Background technique
With the continuous development of human society, requirement of the people to properties of product and quality is also being continuously improved, therefore more
It is applied in modern industry come more high rigidity, high-strength material.And these materials have excellent properties while, also go out
A series of problems, such as difficulty of processing is big, grinding area temperature is high, grinding tool loss is serious is showed.Resinoid bonded grinding tool has
Intensity is big, good toughness, self-sharpening are good, the advantages that being not easy to plug;But its heat resistance is poor, when grinding area temperature increases, tree
Rouge bonding agent can occur softening, decompose phenomena such as, decline to a great extent so as to cause holding power of the bonding agent to abrasive material, abrasive material not by
Just occurrence of large-area falls off in the case where abrasion, has seriously affected precision and efficiency when work pieces process, and grinding tool loss is serious, increases
Processing cost is added.
Boron bakelite resin, which refers to, uses boride as modifying agent, is changed in a manner of being blended or being copolymerized to phenolic resin
Property a resinoid, it is low in cost and have fabulous heat resistance and carbon yield.But it is often condensed between boride, from
And the modified phenolic resin degree of cross linking is increased, cause resin the problem that heat resistance is splendid but toughness is insufficient occur.Cui Jie
Etc. the heat resistance and mechanical property for having studied acrylonitrile butadiene rubber modified boron bakelite resin, discovery is acrylonitrile butadiene rubber modified so that resin is rushed
It hits toughness and improves nearly 1 times, but 400 DEG C or more of heat resistance decline.Guo Anru etc. has synthesized organosilicon using phenyl-borate method and has changed
Property boron bakelite resin, impact strength improves a lot, but due to the siloxanes segment of introducing easily occur at high temperature thermal decomposition and
Thermal oxide, therefore the heat resistance of resin and carbon yield can be greatly reduced at high temperature.
Summary of the invention
The purpose of the present invention is to provide a kind of preparation methods of phenolic resin binder for having both heat resistance and toughness, make
The resin is obtained while keeping the excellent self-sharpening of ordinary resin bonding agent and grinding performance, with excellent heat resistance and preferably
Toughness, to meet the process requirements of certain difficult-to-machine materials.

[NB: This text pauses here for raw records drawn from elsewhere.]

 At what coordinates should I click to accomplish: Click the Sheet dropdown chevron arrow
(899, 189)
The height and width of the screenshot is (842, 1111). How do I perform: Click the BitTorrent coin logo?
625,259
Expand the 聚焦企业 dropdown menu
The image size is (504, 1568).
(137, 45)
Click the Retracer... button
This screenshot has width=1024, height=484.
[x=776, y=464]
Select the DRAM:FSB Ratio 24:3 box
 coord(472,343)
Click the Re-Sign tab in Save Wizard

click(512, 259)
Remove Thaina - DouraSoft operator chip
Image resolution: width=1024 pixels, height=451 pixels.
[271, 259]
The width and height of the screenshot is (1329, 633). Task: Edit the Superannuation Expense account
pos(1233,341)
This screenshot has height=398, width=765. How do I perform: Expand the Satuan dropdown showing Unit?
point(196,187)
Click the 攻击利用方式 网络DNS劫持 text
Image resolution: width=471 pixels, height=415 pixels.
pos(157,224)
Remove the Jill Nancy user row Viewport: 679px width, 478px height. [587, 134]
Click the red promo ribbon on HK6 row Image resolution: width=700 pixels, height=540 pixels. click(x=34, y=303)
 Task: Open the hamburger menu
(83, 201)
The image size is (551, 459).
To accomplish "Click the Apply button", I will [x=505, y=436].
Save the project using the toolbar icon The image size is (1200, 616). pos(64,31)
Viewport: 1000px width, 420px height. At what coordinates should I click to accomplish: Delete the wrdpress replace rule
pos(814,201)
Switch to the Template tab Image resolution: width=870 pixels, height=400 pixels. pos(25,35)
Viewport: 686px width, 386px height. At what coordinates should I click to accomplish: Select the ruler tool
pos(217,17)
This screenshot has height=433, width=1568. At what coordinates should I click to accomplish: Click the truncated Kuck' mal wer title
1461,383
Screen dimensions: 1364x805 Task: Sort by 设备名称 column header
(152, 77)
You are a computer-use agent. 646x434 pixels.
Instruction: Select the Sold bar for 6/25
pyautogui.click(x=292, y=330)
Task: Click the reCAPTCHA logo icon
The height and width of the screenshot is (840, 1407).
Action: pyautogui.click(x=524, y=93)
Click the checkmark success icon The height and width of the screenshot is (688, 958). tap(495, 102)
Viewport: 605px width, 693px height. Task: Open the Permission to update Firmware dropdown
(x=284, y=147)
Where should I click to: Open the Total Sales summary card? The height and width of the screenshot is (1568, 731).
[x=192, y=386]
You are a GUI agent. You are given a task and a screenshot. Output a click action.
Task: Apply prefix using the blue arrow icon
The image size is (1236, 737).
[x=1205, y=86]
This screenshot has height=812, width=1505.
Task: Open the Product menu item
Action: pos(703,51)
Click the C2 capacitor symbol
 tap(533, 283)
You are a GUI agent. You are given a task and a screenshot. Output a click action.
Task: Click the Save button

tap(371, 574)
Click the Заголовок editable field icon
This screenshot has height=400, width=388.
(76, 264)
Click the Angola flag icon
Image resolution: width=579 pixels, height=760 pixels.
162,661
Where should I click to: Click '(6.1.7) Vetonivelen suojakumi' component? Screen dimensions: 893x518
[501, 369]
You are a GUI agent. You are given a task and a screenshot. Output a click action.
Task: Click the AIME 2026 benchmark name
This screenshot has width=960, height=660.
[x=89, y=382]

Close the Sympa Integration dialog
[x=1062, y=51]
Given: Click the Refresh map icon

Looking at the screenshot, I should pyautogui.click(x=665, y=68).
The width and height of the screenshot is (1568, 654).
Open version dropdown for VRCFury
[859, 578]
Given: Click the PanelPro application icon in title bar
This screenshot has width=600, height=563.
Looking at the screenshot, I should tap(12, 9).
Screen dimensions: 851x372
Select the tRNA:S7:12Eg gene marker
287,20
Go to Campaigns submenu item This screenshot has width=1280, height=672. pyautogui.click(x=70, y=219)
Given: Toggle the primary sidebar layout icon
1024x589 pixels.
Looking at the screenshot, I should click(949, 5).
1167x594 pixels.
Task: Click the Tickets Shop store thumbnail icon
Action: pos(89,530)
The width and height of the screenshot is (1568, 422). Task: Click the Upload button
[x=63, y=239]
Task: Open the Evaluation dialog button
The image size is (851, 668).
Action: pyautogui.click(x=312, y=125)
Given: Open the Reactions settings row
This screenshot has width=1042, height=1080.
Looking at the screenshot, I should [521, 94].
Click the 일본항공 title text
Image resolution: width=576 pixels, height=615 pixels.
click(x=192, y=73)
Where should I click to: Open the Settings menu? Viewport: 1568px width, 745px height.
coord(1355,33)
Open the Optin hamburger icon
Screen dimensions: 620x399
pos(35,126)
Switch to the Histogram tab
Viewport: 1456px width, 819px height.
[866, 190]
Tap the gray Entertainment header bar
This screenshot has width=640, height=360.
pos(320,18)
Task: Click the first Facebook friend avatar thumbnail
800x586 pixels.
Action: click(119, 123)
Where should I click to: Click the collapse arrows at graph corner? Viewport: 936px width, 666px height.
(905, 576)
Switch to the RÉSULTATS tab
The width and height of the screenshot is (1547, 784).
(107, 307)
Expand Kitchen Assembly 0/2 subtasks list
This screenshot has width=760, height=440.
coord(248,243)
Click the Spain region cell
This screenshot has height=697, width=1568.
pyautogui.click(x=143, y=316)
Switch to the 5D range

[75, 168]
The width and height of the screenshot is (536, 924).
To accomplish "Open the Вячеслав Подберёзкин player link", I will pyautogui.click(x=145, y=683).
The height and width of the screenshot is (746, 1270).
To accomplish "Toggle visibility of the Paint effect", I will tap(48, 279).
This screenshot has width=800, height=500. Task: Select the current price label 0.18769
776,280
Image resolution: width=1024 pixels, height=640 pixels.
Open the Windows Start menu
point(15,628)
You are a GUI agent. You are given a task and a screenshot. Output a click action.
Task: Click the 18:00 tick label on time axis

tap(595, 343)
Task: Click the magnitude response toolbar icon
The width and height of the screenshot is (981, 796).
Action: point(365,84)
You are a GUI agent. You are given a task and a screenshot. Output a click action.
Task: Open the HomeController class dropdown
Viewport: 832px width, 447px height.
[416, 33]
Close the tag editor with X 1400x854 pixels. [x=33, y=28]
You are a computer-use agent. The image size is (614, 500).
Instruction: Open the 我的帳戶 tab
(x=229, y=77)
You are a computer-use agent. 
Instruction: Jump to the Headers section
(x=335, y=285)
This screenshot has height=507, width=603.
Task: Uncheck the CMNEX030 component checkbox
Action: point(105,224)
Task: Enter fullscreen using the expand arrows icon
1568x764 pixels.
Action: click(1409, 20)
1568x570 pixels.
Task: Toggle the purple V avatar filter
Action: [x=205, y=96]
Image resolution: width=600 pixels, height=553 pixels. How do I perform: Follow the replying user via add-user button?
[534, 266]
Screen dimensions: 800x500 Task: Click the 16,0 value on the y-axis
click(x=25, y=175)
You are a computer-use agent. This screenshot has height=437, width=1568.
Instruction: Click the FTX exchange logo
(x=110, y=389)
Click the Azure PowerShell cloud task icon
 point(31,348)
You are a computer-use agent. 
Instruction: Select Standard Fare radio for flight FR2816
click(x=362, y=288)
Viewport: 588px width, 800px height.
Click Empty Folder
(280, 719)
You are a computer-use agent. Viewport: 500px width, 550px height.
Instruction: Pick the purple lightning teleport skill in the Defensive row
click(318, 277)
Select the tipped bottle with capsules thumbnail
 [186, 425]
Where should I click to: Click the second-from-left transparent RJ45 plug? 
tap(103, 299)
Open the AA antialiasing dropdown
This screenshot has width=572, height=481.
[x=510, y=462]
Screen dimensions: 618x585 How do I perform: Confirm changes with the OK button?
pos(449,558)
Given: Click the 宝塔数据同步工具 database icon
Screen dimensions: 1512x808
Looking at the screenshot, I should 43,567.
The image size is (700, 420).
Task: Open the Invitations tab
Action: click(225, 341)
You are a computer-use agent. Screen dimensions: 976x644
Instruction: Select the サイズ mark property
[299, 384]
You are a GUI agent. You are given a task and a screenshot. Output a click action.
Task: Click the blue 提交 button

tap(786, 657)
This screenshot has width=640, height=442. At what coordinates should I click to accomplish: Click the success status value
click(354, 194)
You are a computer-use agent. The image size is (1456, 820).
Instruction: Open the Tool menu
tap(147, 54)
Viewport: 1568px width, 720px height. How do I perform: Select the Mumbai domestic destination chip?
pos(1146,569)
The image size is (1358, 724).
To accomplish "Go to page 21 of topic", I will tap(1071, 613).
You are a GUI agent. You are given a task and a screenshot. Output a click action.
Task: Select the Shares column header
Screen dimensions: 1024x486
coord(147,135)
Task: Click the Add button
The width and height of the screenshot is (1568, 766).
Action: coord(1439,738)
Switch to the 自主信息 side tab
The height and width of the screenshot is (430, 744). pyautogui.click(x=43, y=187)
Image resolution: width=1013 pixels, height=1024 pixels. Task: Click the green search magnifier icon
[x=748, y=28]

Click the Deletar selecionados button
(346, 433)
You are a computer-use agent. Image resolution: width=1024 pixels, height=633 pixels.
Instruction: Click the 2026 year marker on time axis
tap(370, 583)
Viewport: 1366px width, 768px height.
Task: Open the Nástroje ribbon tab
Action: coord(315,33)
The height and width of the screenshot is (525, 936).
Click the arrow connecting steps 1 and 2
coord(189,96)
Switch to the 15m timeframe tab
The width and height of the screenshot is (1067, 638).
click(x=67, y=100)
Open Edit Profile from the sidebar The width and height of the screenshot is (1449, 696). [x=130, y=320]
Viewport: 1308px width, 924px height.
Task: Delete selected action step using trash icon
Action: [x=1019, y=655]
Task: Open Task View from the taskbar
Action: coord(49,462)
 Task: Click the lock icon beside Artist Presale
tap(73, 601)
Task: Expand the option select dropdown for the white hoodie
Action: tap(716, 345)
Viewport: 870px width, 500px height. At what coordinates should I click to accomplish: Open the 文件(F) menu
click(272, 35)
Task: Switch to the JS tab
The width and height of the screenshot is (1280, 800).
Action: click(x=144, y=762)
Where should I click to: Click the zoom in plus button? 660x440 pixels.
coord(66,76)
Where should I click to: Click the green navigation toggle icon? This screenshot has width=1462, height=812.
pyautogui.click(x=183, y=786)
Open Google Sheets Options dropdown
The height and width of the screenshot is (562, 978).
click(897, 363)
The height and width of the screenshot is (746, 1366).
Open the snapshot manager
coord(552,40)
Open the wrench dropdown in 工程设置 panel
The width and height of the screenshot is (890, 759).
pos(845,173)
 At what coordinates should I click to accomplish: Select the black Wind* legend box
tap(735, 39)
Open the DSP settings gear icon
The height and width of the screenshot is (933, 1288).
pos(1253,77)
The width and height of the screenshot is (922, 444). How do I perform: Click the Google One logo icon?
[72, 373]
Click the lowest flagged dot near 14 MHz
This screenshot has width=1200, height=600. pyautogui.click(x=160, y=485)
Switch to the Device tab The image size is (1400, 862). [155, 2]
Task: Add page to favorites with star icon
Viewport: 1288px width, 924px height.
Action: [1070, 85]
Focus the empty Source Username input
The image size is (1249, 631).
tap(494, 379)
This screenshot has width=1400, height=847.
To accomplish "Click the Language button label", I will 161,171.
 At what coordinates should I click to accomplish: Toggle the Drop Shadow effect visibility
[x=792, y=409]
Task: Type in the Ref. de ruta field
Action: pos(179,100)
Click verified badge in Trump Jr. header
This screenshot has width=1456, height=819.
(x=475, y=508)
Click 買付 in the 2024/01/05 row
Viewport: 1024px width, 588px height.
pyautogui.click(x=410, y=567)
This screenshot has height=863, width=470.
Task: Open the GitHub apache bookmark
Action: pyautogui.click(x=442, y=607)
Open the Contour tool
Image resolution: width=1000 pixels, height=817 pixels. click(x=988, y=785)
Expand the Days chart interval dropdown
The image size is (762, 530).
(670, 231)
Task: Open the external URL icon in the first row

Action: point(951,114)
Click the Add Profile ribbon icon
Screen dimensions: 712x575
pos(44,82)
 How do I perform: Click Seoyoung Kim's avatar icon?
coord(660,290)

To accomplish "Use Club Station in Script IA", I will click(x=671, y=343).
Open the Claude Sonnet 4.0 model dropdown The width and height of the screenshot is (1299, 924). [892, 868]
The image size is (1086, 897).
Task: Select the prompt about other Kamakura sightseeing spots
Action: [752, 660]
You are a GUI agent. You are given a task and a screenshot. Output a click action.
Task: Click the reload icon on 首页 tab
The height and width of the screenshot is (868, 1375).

The purpose of the present invention can be realized by following technique measures:
The preparation method of phenolic resin with heat resistance and toughness of the invention in acid condition, phenolic compound and boron
Compound dehydrating condensation generates aryl-boric acid ester and its derivative, and polyamide elastomer is added and is allowed to reaction dissolution, then with aldehydes
It closes object reaction and generates thermoplastic phenolic resin.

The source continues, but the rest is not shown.